THE SUMMER TREE by Guy Gavriel Kay

Dave hurt for the beast, for blood on that silvered grass, for the crumpled fall of a thing so noble.

What happened next tore a gasp of wonder from the core of his being. Where the dead stag lay, a shimmer appeared in the glade, a sheen of moonlight it seemed at first; then it darkened, took shape and then substance, and finally Dave saw another stag, identical, stand unafraid, unwounded, majestic, beside the body of the slain one. A moment it stood thus, then the great horns were lowered in homage to the huntress, and it was gone from the glade.

It was a thing of too much moonlit power, too much transcendency; there was an ache within him, an appalled awareness of his own—

“Stand! For I would see you before you die.”

Of his own mortality.

With trembling limbs, Dave Martyniuk rose to stand before the goddess with her bow. He saw, without surprise, the arrow leveled on his heart, knew with certainty that he would not rise to bow to her once that shaft was in his breast.

“Come forward.”

A curious, other-worldly calm descended upon Dave as he moved into the moonlight. He dropped the axe before his feet; it glittered on the grass.

“Look at me.”

Drawing a deep breath, Dave raised his eyes and looked, as best he could, upon the shining of her face. She was beautiful, he saw, more beautiful than hope.

“No man of Fionavar,” the goddess said, “may see Ceinwen hunt.”

It gave him an out, but it was cheap, shallow, demeaning. He didn’t want it.

“Goddess,” he heard himself say, wondering at his own calm, “it was not intentional, but if there is a price to be paid, I will pay it.”

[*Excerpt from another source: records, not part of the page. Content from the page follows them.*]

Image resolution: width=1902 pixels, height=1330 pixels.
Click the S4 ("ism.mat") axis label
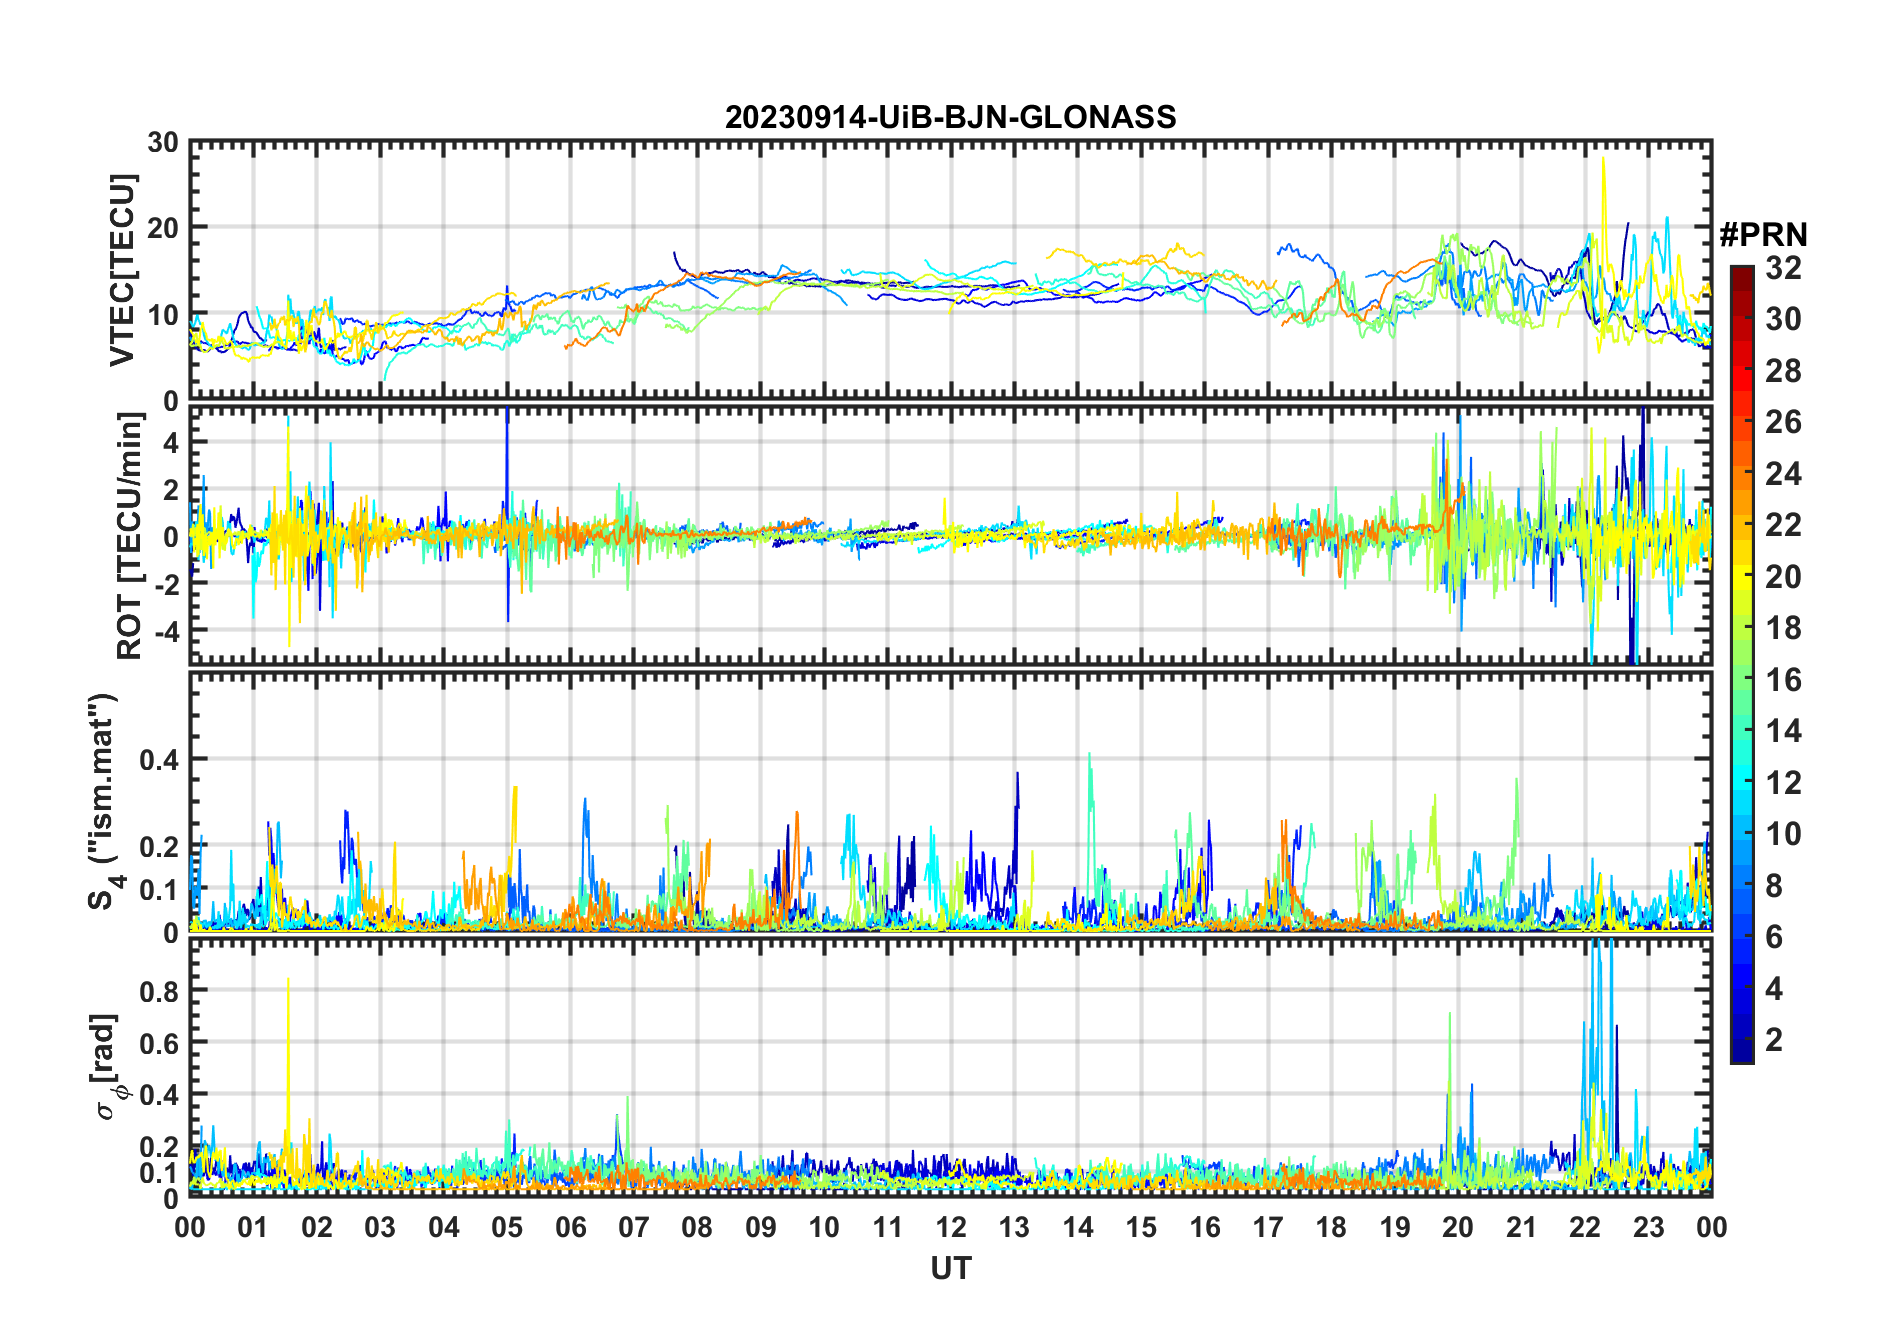pos(104,802)
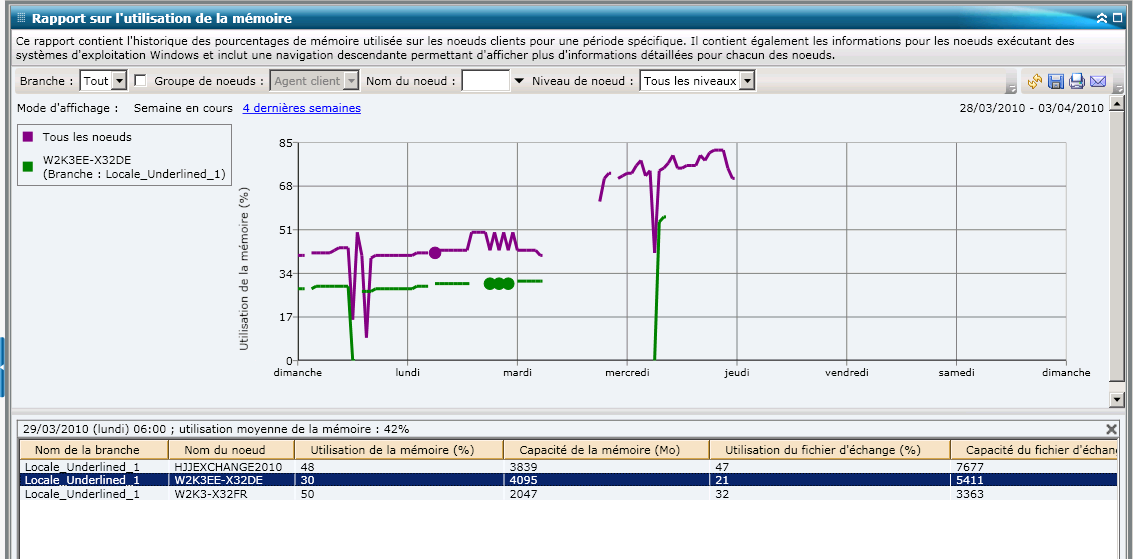Click inside the Nom du noeud text field
The image size is (1133, 559).
(x=485, y=81)
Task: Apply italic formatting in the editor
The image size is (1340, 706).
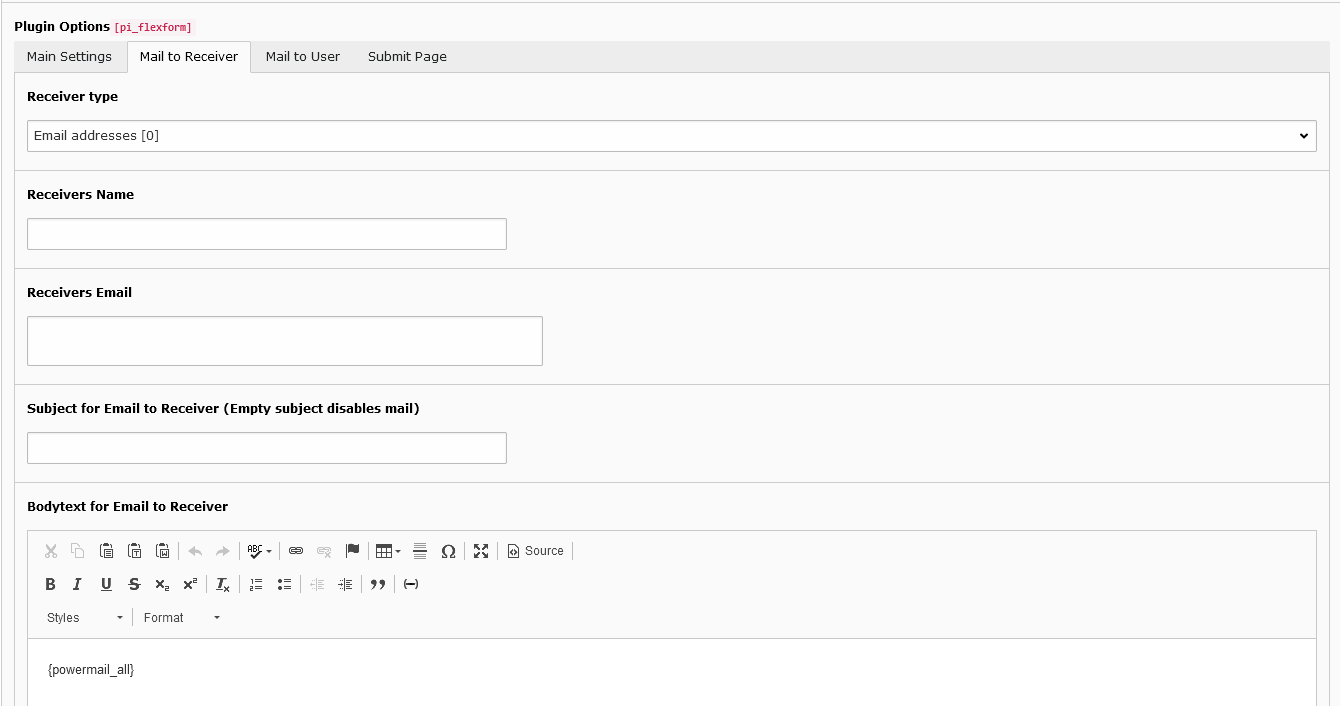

A wind stirred the grass. “There is another answer you could have made, Dave Martyniuk,” Ceinwen said.

Dave was silent.

An owl suddenly burst from the tree behind him, cutting like a shadow across the crescent of the moon and away. The third one, a corner of his mind said.

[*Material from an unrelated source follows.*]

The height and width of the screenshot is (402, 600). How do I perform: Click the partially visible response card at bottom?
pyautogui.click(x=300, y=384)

Then he heard the bowstring sing. I am dead, he had time, amazingly, to think, before the arrow thudded into the tree inches above his head.

His heart was sore. There was so much. He could feel the quivering of the long shaft; the feathers touched his hair.

“Not all need die,” Green Ceinwen said. “Courage will be needed. You have sworn to pay a price to me, though, and one day I will claim it. Remember.”

Dave sank to his knees; his legs would not bear him up before her any longer. There was such a glory in her face, in the shining of her hair.

“One thing more,” he heard her say. He dared not look up. “She is not for you.”

So his very heart lay open, and how should it be otherwise? But this, this he had decided for himself; he wanted her to know. He reached for the power of speech, a long way.

“No,” he said. “I know. She’s Tore’s.”

And the goddess laughed. “Has she no other choice?” Ceinwen said mockingly, and disappeared.

Dave, on his knees, lowered his head into his hands. His whole body began to shake violently. He was still like that when Tore and Levon came looking for him.

When Tabor woke, he was ready. There was no disorientation. He was in Faelinn, and fasting, and he was awake because it was time. He looked about, opening himself, prepared to receive what had come, his secret name, the ambit of his soul.

At which point, disorientation did set in. He was still in Faelinn, still in his hollow, even, but the wood had changed. Surely there had been no cleared space before him; he would never have chosen such a place, there was no such place near this hollow.

Then he saw that the night sky had a strange color to it, and with a tremor of fear he understood that he was still asleep, he was dreaming, and would find his animal in the strange country of this dream. It was not usual, he knew; usually you woke to see your totem. Mastering fear as best he could, Tabor waited. It came from the sky.